G.N. Lepeshkin: It's impossible to compare the Soviet period with the post-Soviet period. The Soviet period was a very interesting one. It was a time when the country was working and was aware of how it was doing. Now all work has to do with surviving. Well, first of all, I'm not as young as I used to be. There's less demand for me, that's one factor. Second, it's very hard to find a good job now. Very hard, especially for young people. Because for the most part, the big enterprises aren't operating at full capacity, they aren't assured of receiving government procurement orders. As for the small businesses, they're under private ownership, and every chief executive is trying to cut people's salaries. It's rare that you will find a good... Well, take some companies, foreign companies, the pay there is more or less stable. But again, the jobs there are not secure. It could go bankrupt, it could drop out of the industry. In other words, what is harder now is precisely that part, jobs.
Slava Paperno: More specifically. You said that the country was working well, it knew what it was doing and what it needed. How was that manifested in your life? How did you know that the country was working, that everything was running well?

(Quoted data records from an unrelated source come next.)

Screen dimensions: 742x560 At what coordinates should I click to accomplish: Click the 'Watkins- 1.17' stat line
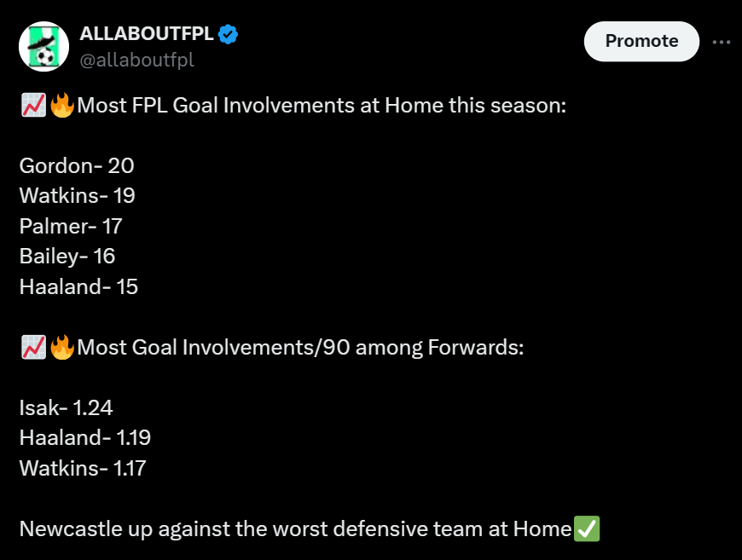pos(84,468)
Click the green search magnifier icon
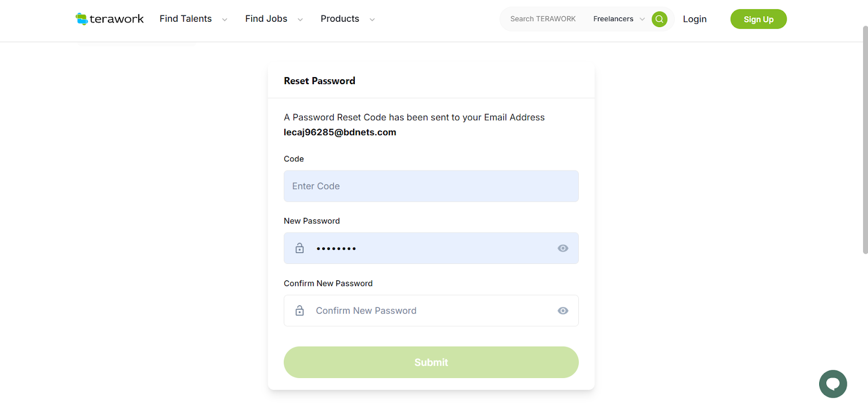 (659, 19)
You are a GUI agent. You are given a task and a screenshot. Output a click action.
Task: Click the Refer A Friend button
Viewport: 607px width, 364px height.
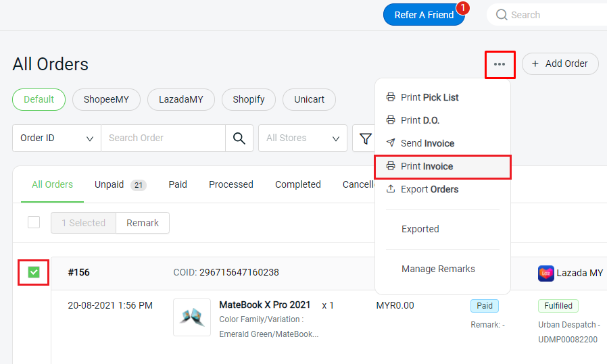[x=424, y=15]
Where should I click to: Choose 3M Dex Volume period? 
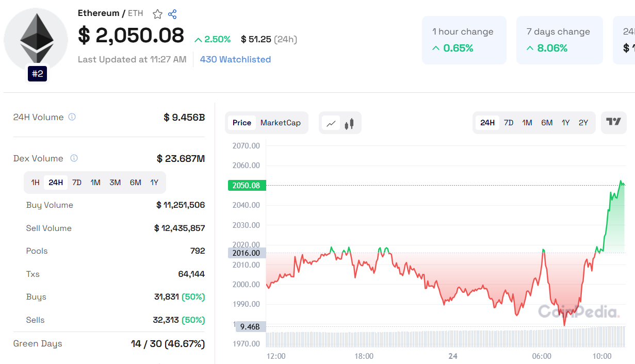click(x=115, y=183)
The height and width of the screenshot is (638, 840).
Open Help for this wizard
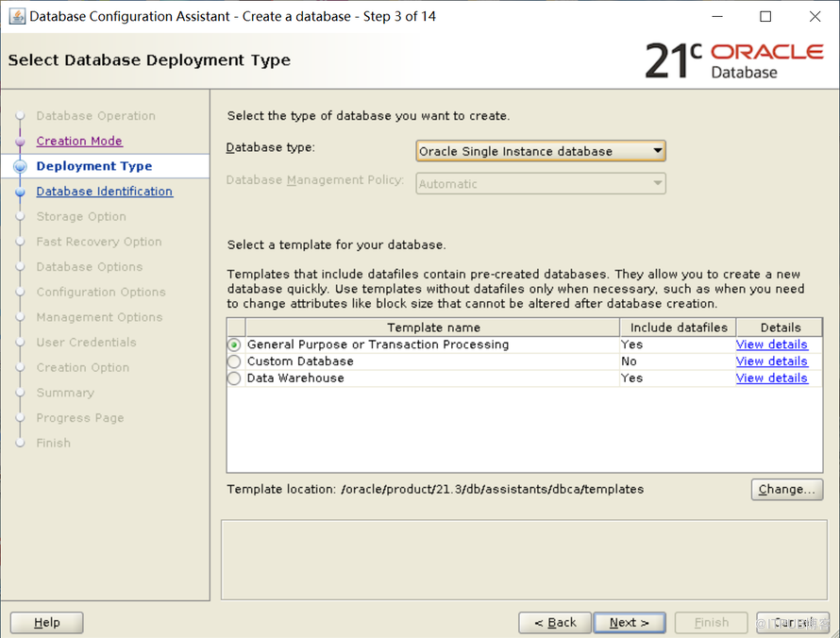pos(47,623)
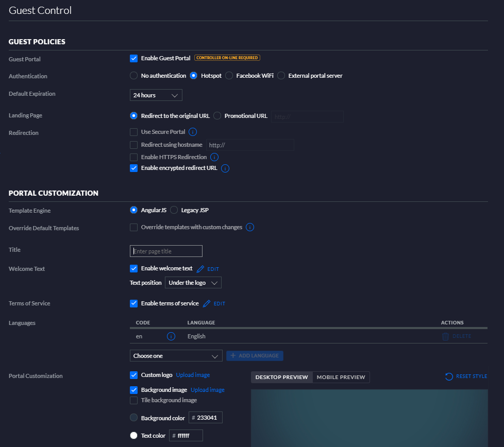The image size is (504, 447).
Task: Click Upload image link for custom logo
Action: 193,375
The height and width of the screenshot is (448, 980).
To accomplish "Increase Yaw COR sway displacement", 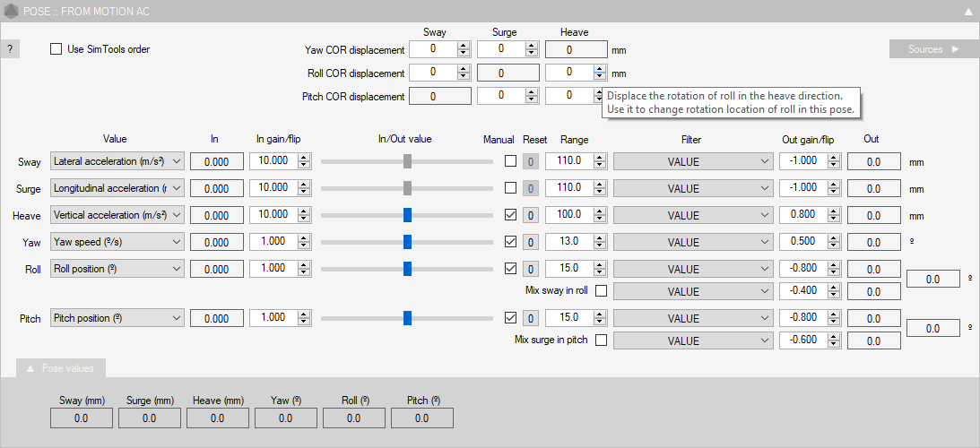I will (464, 45).
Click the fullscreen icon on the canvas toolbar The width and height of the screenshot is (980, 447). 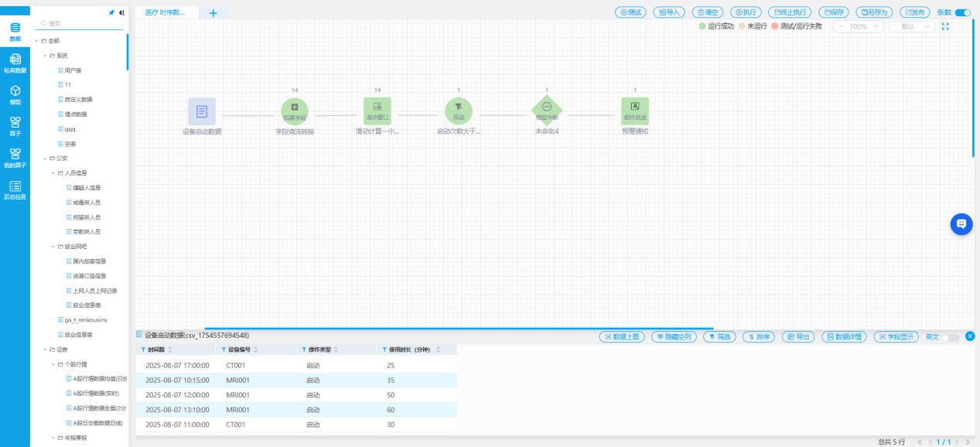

Lepeshkin: That's an interesting question. Previously every worker, every student who had graduated from an institute was guaranteed a job. No matter what school he graduated from, he was given a job assignment if he wanted to work. If he didn't want to work, he could find a job somewhere else. The same went for a graduate of a vocational-technical school, he was, he knew in advance that he had a spot at a factory where he would be working. Now a student graduates, and he doesn't know where he will go. He's not in demand, nobody needs him. He goes to an outdoor market to sell things, he does everything under the sun, but not in his specialization. Well, isn't that true? Yes, it's true. You see, people had confidence, they had a future. A guy was working at a plant, he was working at an institute, he knew that he would have a wage and he would receive it. Do your work and you get paid for it. I could plan to buy a car, for example, to go off with a tour group, or a vacation somewhere. I could plan everything, but now you can't do that. Now everything is difficult, everything's a problem, since at any moment you can be laid off from your job because the boss says: "Here's the way things are, I'm bankrupt and that's it, I'm laying off people and I'm shortening the work week, and so on." It's very hard. Besides that, our laws now, Russian laws, are aimed, in my opinion, not at providing social protection for people, but the opposite. Prices are constantly going up, [prices] are constantly going up for services, for rent, constantly, I'm referring to gasoline, food, rent. In other words, it's constant. At the same time wages remain the same, they don't change. And so this anxious.., this dissatisfaction, people are frightened. This was never the case before. We used to be sure of things. Now we're not. Most people I have run across have the same view, the majority of them. Of course, there are people who are very successful, you can't deny that, they work hard, somebody helped them get started, that is, maybe their friends or their relatives helped them to start a business. Some people are having success in business. But there are very few of them. Most people who... they have been left behind.